• [EXTRACTED TEXT]
○ ○ ○ ○

She was the smallest cat in the pound–found in winter, in D.C., feral and exhausted. I’d stopped by the animal shelter because I was on that side of town, but I didn’t know it was deadline day. Cats that were not up for adoption were euthanized on Tuesdays.
The shelter worker said placing a black cat needed a previous home inspection–too many people abused black cats. The cat was feral and would never make a good pet. Too much time outside. She was reluctant to schedule a home visit—the paperwork to have this one put down was complete. Still, the adoption wrangled its way through.
When I brought her over the threshold, I made her the promise that I had made all my cats: “I will spoil you and love you and care for you until the day the quality of your life declines. I will not prolong your life to avoid my own suffering.” She bolted behind the bookcase and remained there for more than a week, coming out at night to eat and use the litter box. We abandoned the shelter name “Raven” as not right for her, and named her “Aretha,” after Aretha Franklin. She demanded some R.E.S.P.E.C.T.

○ ○ ○ ○

• [SHORT TASK] Carry on the account of adopting the feral black cat named Aretha, starting right after its last sentence. The lines after this point are not needed for anything here.

○ ○ ○ ○

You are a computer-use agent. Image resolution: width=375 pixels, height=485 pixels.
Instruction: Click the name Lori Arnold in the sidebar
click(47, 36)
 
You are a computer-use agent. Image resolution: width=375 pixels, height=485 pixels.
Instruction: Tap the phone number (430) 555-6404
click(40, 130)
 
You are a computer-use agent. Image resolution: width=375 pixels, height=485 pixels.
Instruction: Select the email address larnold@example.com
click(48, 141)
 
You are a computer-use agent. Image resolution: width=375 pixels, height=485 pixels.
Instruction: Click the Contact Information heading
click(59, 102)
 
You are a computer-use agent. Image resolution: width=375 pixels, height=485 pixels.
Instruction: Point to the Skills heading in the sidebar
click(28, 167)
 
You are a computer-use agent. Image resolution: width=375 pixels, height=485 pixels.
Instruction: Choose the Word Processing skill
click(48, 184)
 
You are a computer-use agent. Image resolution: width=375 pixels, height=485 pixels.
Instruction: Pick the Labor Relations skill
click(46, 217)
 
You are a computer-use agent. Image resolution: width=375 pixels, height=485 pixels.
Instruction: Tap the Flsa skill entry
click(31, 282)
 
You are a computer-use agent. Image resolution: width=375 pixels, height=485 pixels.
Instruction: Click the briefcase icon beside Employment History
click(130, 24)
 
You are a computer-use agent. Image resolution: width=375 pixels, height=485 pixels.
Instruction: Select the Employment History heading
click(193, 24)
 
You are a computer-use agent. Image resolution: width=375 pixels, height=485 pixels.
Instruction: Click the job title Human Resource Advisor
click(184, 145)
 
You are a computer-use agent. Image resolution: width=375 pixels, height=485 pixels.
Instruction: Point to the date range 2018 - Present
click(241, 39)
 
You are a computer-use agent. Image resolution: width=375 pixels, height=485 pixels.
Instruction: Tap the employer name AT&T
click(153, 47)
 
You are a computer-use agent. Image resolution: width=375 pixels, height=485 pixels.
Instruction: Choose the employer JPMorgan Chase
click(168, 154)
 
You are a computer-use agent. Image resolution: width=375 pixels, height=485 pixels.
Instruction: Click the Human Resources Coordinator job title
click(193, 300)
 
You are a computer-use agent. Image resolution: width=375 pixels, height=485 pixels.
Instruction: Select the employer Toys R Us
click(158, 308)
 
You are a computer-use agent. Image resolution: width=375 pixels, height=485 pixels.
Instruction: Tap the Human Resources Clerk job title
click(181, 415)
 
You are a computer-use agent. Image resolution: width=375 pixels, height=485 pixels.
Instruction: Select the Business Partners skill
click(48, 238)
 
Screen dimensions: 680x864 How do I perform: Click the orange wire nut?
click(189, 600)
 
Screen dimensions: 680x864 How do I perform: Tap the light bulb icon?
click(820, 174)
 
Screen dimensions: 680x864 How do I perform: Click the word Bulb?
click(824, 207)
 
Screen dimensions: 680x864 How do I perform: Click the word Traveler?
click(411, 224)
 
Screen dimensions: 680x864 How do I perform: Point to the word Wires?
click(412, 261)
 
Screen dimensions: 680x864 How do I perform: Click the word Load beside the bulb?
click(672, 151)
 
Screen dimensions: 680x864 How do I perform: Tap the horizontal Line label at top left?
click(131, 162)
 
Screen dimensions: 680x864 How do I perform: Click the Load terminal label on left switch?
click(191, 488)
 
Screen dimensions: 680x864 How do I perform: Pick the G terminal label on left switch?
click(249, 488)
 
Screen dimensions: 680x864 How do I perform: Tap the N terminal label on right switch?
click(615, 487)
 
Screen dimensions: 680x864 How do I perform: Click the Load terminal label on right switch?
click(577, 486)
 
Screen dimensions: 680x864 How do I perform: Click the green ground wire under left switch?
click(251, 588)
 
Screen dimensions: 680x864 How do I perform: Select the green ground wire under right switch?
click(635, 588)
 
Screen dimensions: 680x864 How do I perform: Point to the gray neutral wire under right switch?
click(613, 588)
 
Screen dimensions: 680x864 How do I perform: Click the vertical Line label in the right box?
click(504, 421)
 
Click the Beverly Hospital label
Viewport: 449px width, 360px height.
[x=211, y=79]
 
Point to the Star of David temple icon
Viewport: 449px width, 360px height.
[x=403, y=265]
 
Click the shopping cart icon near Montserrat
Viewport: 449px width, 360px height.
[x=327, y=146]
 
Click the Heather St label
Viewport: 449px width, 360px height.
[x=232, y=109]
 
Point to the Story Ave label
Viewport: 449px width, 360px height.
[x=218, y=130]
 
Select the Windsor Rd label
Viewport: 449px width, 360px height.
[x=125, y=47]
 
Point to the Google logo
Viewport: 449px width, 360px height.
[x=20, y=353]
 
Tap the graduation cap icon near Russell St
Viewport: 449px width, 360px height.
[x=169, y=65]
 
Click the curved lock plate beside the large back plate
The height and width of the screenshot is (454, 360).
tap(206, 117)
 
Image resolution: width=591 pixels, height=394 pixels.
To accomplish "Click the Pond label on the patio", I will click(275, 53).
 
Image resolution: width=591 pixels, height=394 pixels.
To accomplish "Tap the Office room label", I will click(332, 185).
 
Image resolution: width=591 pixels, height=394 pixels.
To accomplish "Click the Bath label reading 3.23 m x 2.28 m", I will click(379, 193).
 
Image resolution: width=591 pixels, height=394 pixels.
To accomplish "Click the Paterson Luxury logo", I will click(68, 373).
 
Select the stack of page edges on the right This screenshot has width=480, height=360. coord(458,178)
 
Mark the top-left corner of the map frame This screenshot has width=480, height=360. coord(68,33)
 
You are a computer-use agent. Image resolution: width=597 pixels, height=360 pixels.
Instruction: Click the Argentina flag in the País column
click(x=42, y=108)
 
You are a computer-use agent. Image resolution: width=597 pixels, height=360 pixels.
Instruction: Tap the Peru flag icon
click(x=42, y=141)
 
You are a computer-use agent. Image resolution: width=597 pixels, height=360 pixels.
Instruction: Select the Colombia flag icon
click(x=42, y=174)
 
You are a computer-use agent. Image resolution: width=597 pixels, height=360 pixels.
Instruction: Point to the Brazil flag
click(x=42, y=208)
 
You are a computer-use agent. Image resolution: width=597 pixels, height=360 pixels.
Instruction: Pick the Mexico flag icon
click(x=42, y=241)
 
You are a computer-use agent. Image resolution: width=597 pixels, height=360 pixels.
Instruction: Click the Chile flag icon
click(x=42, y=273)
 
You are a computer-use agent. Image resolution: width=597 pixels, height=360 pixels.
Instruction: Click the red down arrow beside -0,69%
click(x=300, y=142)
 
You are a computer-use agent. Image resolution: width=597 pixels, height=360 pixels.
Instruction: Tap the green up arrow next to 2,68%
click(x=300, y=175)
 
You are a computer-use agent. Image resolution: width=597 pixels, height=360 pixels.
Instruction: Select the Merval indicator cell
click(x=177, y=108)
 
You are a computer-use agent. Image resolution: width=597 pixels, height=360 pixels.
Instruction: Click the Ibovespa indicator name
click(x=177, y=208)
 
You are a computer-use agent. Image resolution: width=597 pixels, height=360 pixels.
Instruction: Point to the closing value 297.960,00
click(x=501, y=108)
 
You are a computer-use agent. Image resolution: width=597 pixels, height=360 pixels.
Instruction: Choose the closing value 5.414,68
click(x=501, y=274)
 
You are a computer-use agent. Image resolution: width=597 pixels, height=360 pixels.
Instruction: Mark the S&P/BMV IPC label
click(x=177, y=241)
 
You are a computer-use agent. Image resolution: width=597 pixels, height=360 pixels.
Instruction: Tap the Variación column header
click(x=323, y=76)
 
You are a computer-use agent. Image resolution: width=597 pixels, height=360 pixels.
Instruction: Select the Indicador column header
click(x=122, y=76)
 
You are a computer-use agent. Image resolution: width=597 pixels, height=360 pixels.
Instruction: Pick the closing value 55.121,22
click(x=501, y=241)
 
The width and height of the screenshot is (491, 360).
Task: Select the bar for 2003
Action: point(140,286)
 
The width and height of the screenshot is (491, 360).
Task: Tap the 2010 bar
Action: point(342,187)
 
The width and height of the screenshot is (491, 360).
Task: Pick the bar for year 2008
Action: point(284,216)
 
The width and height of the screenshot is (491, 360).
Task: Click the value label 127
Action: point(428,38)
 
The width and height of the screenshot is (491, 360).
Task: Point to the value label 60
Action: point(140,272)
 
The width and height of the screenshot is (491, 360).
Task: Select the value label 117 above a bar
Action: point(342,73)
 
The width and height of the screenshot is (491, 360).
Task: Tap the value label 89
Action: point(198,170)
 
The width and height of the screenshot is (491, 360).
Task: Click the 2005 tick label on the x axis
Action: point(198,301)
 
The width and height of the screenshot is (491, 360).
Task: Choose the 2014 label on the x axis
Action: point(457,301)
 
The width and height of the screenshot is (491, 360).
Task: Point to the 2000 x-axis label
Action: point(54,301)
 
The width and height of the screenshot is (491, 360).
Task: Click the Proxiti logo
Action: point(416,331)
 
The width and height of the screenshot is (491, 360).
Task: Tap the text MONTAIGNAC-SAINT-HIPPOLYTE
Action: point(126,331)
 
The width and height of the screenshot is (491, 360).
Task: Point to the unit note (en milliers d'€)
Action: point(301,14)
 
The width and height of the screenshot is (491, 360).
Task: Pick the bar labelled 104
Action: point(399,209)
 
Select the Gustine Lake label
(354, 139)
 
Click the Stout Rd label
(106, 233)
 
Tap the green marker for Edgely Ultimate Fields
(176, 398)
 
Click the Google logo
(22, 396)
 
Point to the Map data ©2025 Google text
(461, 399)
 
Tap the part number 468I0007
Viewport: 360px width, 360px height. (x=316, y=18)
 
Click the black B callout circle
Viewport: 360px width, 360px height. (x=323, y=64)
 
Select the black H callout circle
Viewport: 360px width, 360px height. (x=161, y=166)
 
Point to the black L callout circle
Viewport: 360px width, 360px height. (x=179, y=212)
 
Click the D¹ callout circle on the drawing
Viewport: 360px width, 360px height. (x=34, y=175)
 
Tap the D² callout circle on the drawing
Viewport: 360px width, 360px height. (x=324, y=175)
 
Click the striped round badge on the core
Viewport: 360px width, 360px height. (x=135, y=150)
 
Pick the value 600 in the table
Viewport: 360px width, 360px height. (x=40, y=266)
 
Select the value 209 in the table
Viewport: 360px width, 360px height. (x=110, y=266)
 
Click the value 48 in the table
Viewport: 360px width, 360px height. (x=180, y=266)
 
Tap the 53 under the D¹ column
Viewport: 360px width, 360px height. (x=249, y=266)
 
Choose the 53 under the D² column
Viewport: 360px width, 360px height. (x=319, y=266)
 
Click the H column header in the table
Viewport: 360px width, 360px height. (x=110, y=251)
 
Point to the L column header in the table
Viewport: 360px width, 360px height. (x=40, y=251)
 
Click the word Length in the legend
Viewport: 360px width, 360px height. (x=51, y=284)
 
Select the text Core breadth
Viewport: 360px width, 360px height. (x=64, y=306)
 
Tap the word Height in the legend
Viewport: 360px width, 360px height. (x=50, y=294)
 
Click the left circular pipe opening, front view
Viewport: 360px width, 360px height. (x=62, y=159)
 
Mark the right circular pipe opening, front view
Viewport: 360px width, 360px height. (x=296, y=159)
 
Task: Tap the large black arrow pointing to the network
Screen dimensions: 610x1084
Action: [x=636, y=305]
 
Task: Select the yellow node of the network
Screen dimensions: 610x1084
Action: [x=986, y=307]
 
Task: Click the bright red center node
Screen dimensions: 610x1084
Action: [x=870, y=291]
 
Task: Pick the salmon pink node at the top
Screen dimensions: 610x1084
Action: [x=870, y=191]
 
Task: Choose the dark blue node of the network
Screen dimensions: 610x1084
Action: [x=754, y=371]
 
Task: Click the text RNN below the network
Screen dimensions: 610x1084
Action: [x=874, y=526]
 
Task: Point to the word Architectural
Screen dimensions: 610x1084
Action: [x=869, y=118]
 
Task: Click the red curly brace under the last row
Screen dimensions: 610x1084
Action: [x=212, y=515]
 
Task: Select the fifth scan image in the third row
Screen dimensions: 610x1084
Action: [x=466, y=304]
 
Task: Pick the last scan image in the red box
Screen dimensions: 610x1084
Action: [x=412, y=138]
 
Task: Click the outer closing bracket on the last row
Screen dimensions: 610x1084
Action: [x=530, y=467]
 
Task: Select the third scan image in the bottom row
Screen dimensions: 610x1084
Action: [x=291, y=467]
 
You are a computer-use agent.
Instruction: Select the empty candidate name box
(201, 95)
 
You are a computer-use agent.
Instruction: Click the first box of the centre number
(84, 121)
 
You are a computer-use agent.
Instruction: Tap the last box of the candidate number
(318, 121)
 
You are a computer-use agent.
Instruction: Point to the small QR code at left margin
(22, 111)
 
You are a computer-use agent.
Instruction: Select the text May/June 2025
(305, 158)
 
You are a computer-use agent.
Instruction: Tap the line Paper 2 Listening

○ ○ ○ ○

• [WRITTEN ANSWER]
For a feral cat, she adapted to home life quickly. Regular food, warm laps, and a bed changed her mind about going out. She was never interested in the door again. She retained odd habits–given a whole bed, she would lie on the hanger left on the edge of the bed or a plastic bag that hadn’t been recycled yet. She slept in the sink when it was hot. She would not wear a collar.
She’d take a moth down with lightning speed and accuracy. She was a heat-seeker and followed sun patches around not matter where they were–on tables, chairs or floors. Once we moved to Arizona, she loved lying outside until she panted. I’d have to carry her inside for fear of heat stroke. No lizard was safe in our yard. She’d pluck off their tails and play with the squirmy part, leaving the lizard to run off and grow a new tail.
At 14 she developed arthritis, and limped in the morning. We were quite the pair, right out of bed. At 15, her whiskers began to turn white, one at a time, until she had four.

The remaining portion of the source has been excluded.